_The exercise_:
Can you put the part of the records that opens with the line containing "You are a GUI" and closes at the end of the records into a Markdown table with a Row column numbering the rows and a Line column holding each line? Skip blank lines and leave out the pictures.

_Exercise data_:
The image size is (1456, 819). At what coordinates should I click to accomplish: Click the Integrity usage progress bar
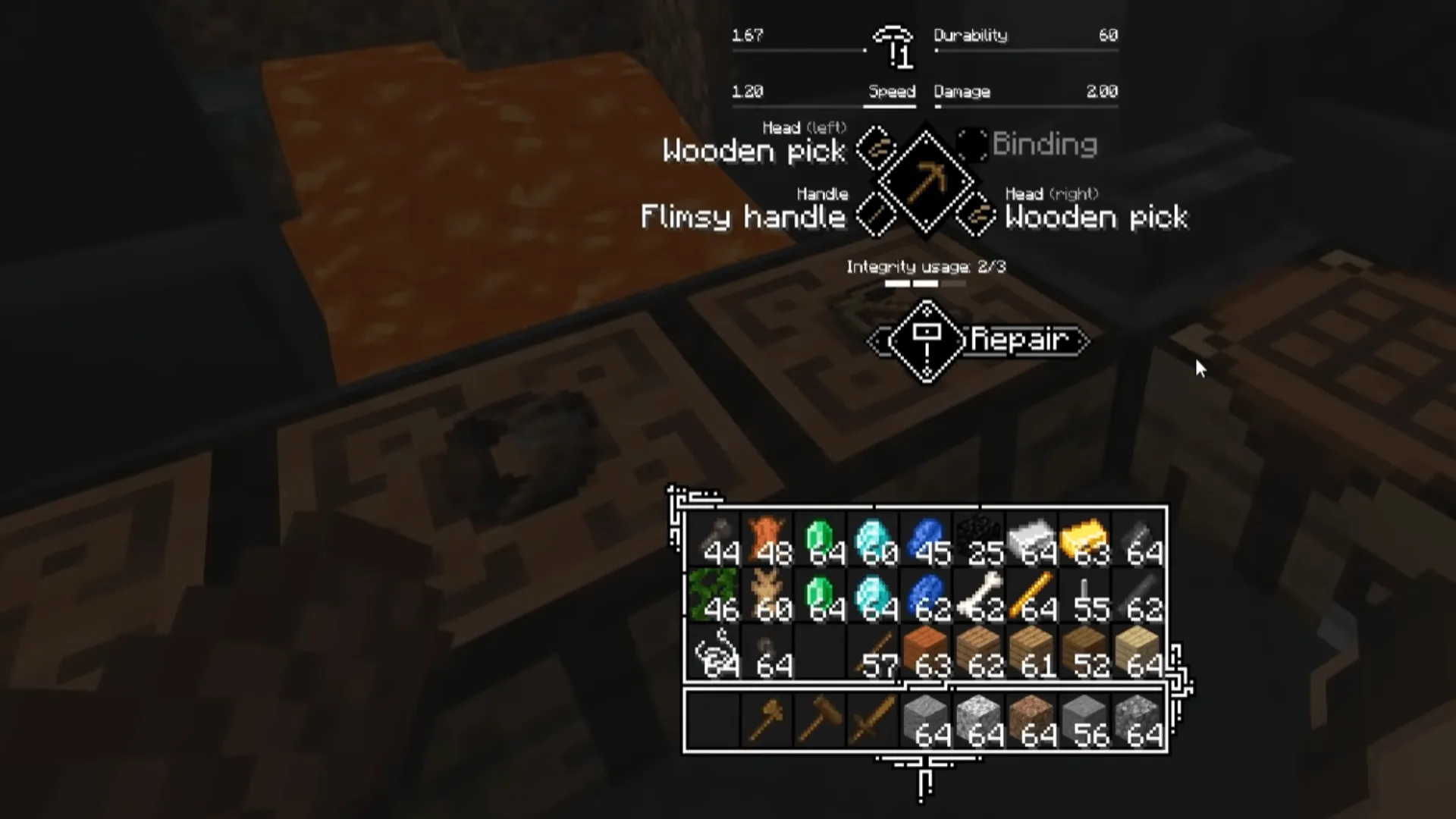click(x=925, y=283)
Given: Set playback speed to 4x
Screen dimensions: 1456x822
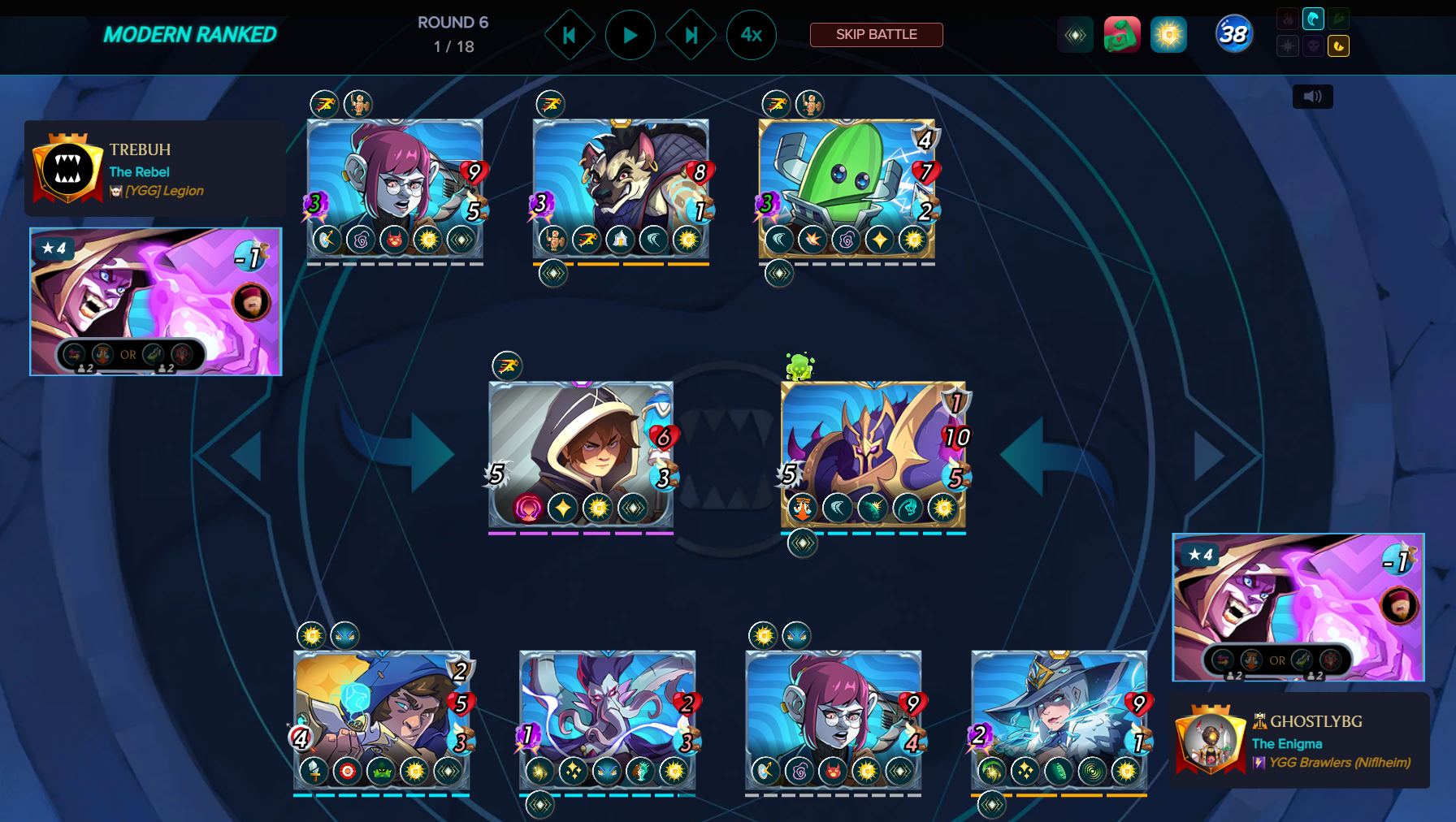Looking at the screenshot, I should tap(751, 35).
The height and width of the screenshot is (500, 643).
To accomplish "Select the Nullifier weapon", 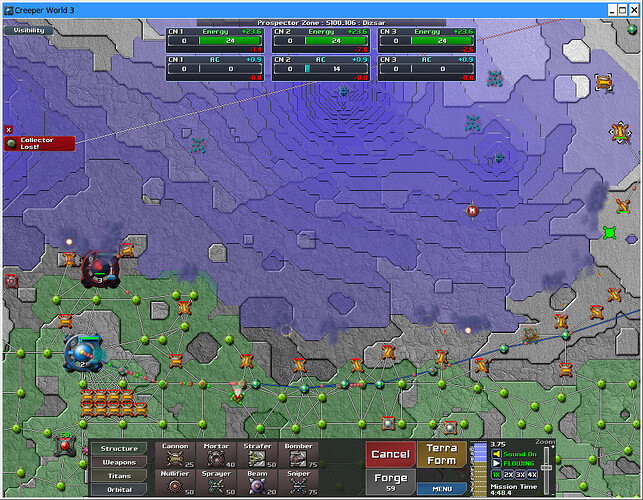I will (175, 484).
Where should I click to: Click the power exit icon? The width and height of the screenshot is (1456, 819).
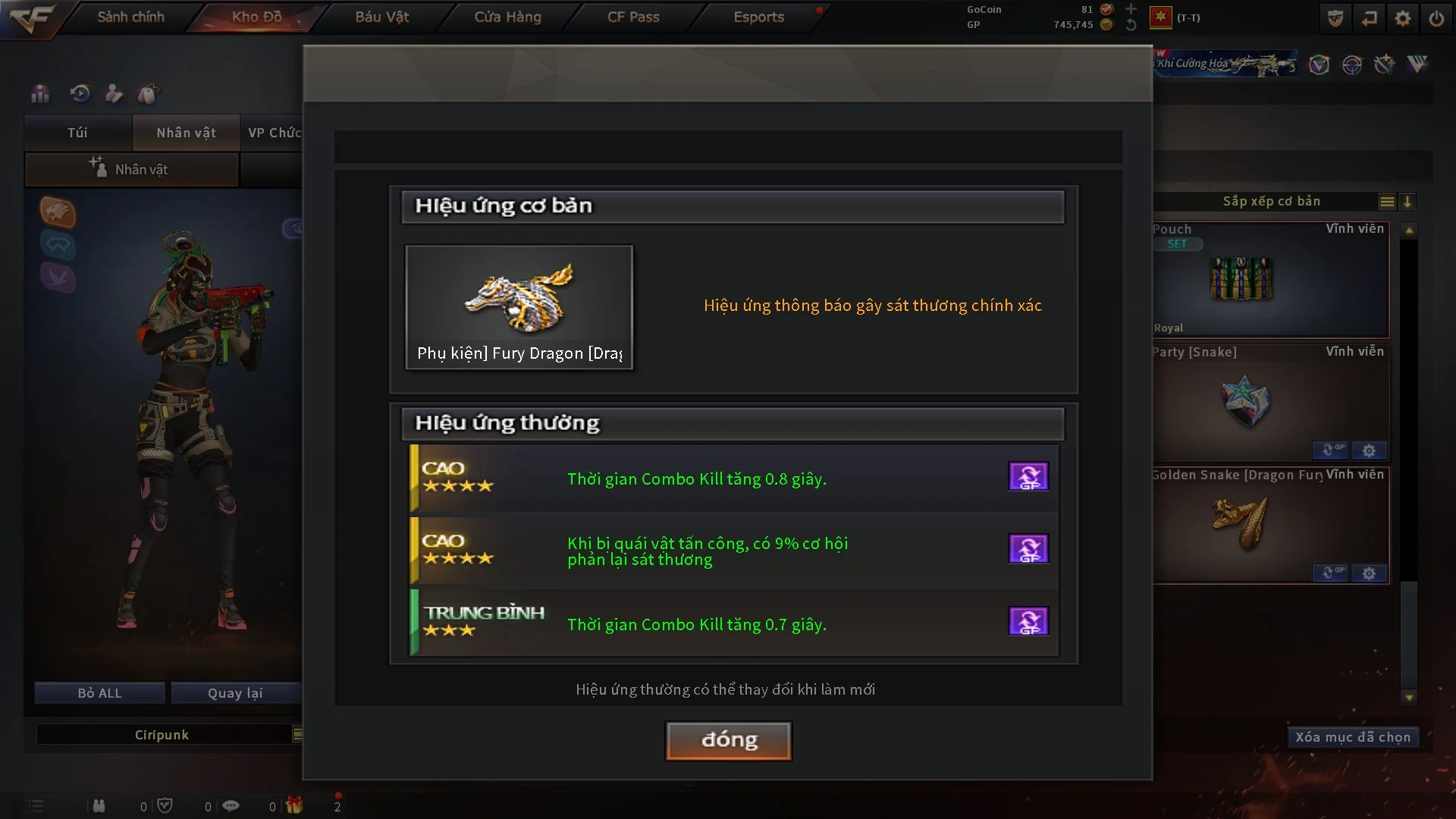click(x=1436, y=18)
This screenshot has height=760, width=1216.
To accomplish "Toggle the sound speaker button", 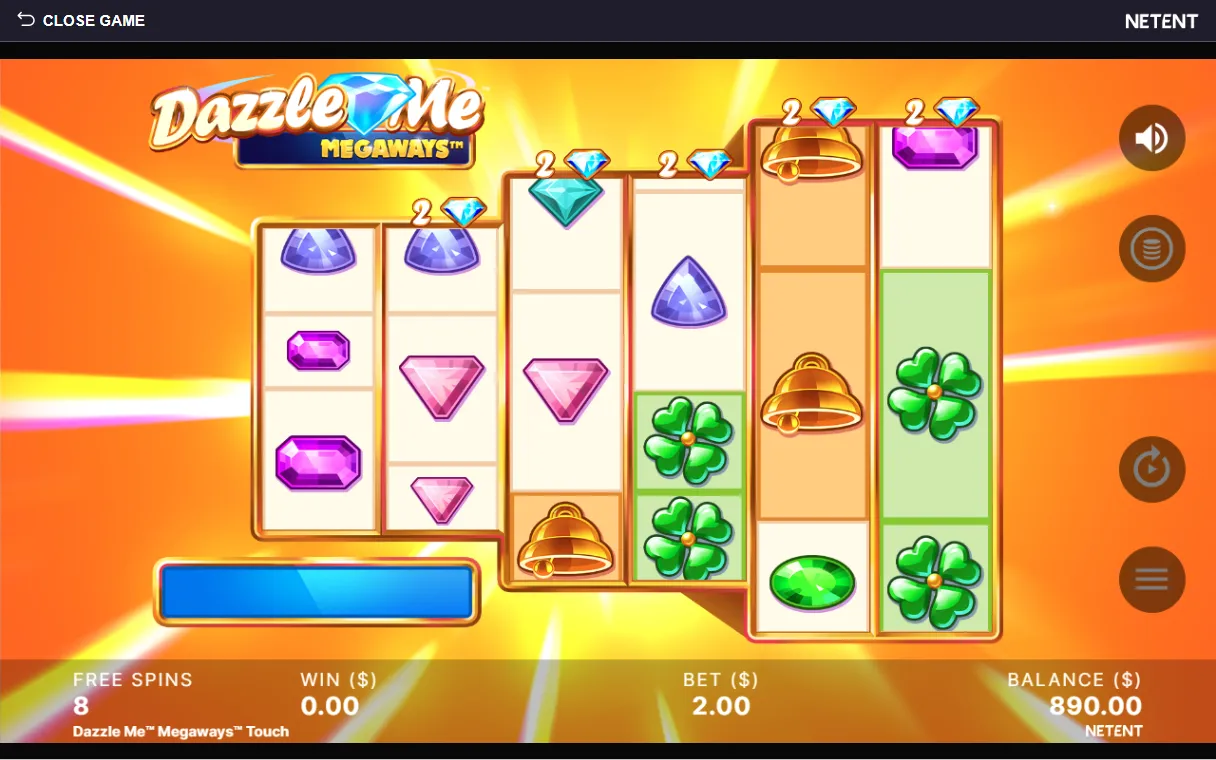I will pyautogui.click(x=1152, y=138).
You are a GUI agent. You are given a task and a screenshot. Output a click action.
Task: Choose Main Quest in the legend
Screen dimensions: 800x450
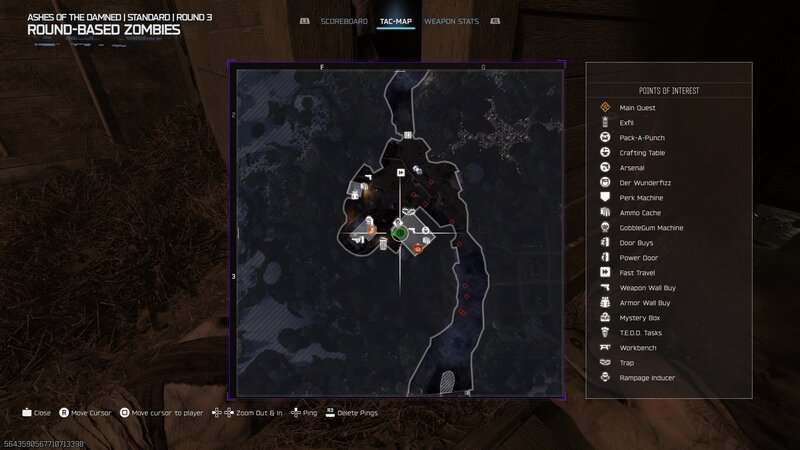636,107
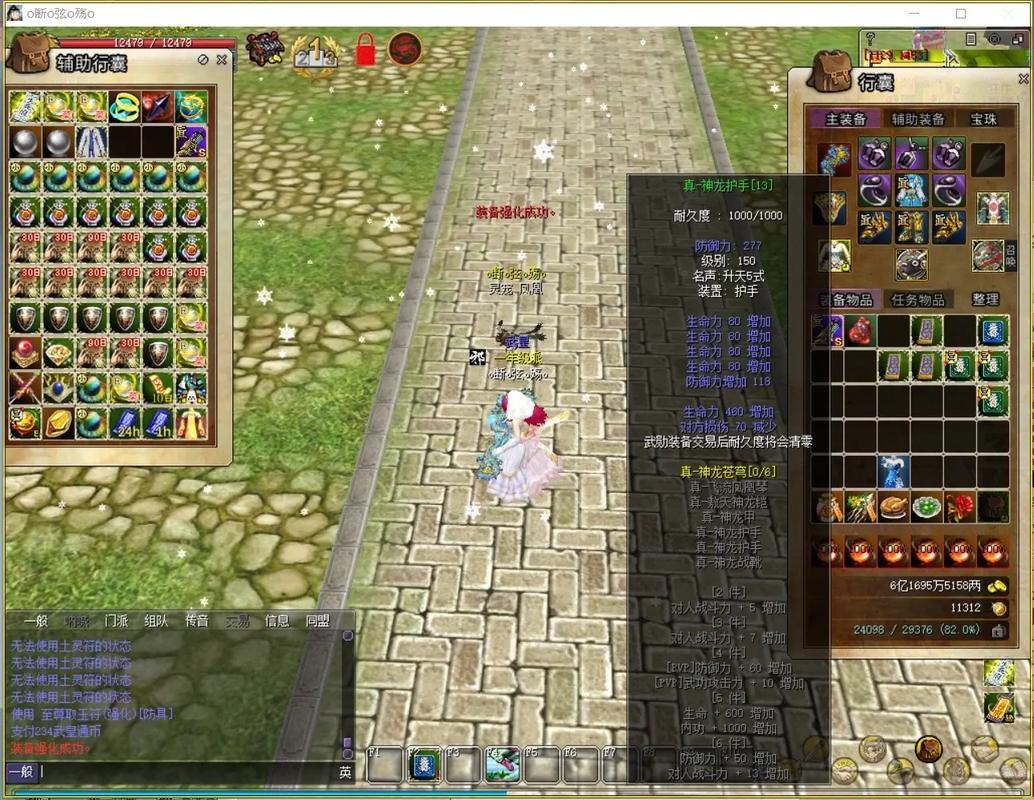The width and height of the screenshot is (1034, 800).
Task: Click the red padlock icon
Action: coord(365,49)
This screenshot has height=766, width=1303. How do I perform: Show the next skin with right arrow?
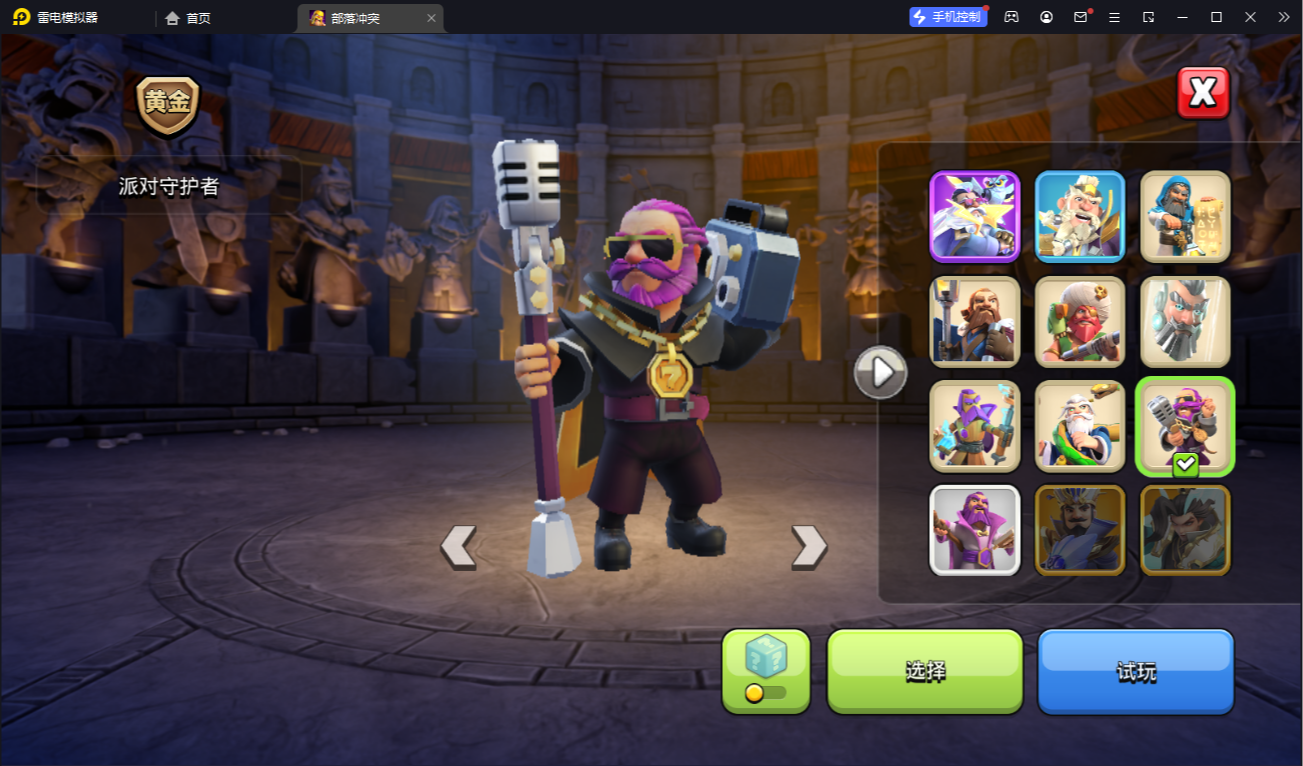[x=809, y=547]
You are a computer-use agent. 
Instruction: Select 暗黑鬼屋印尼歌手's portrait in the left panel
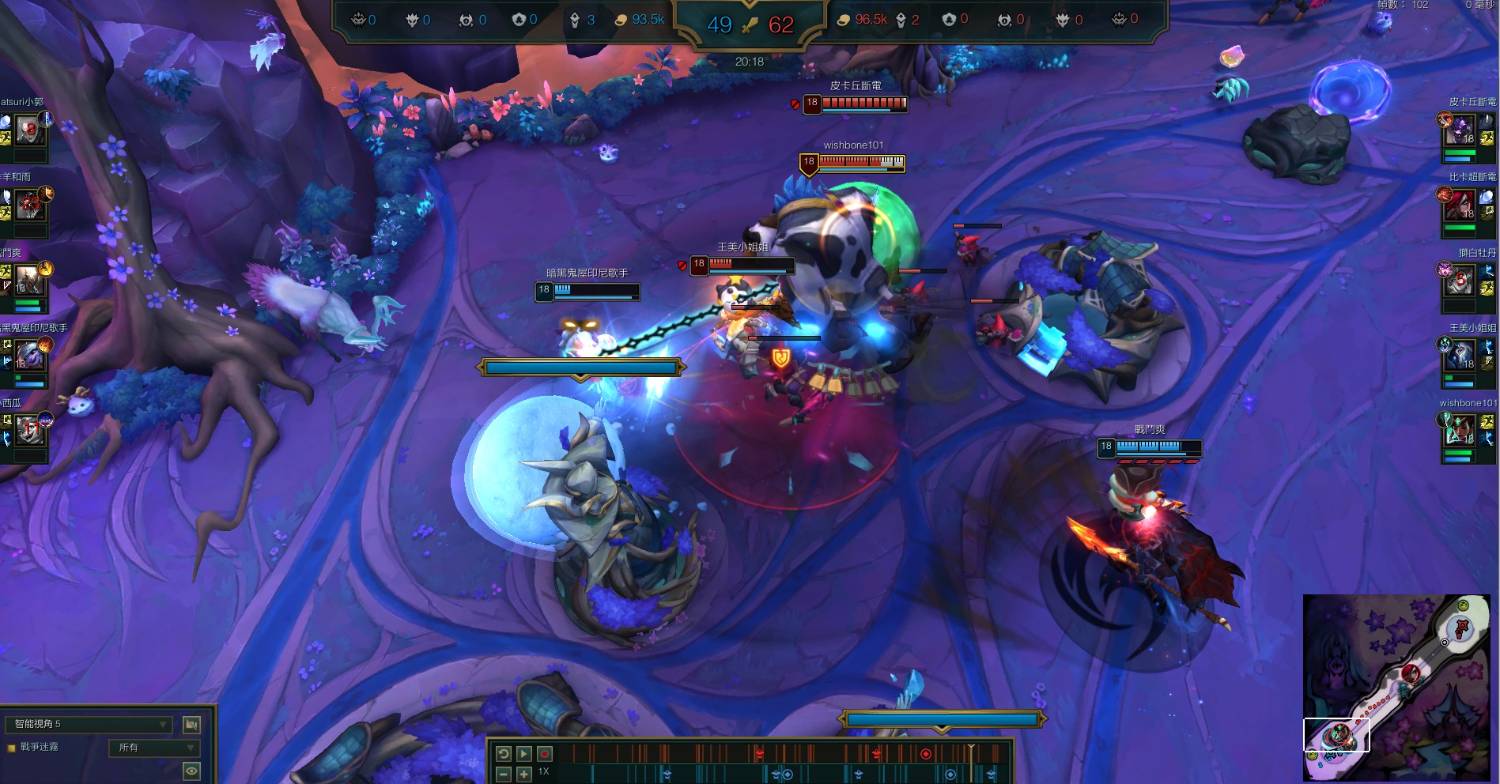point(28,354)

_Written answer_:
| Row | Line |
|---|---|
| 1 | You are a GUI agent. You are given a task and a screenshot. Output a click action. |
| 2 | Task: Choose Main Quest in the legend |
| 3 | Screen dimensions: 800x450 |
| 4 | 636,107 |
| 5 | The width and height of the screenshot is (1034, 800). |
| 6 | Task: Click the red padlock icon |
| 7 | Action: coord(365,49) |
| 8 | This screenshot has height=766, width=1303. How do I perform: Show the next skin with right arrow? |
| 9 | [x=809, y=547] |
| 10 | You are a computer-use agent.  |
| 11 | Instruction: Select 暗黑鬼屋印尼歌手's portrait in the left panel |
| 12 | point(28,354) |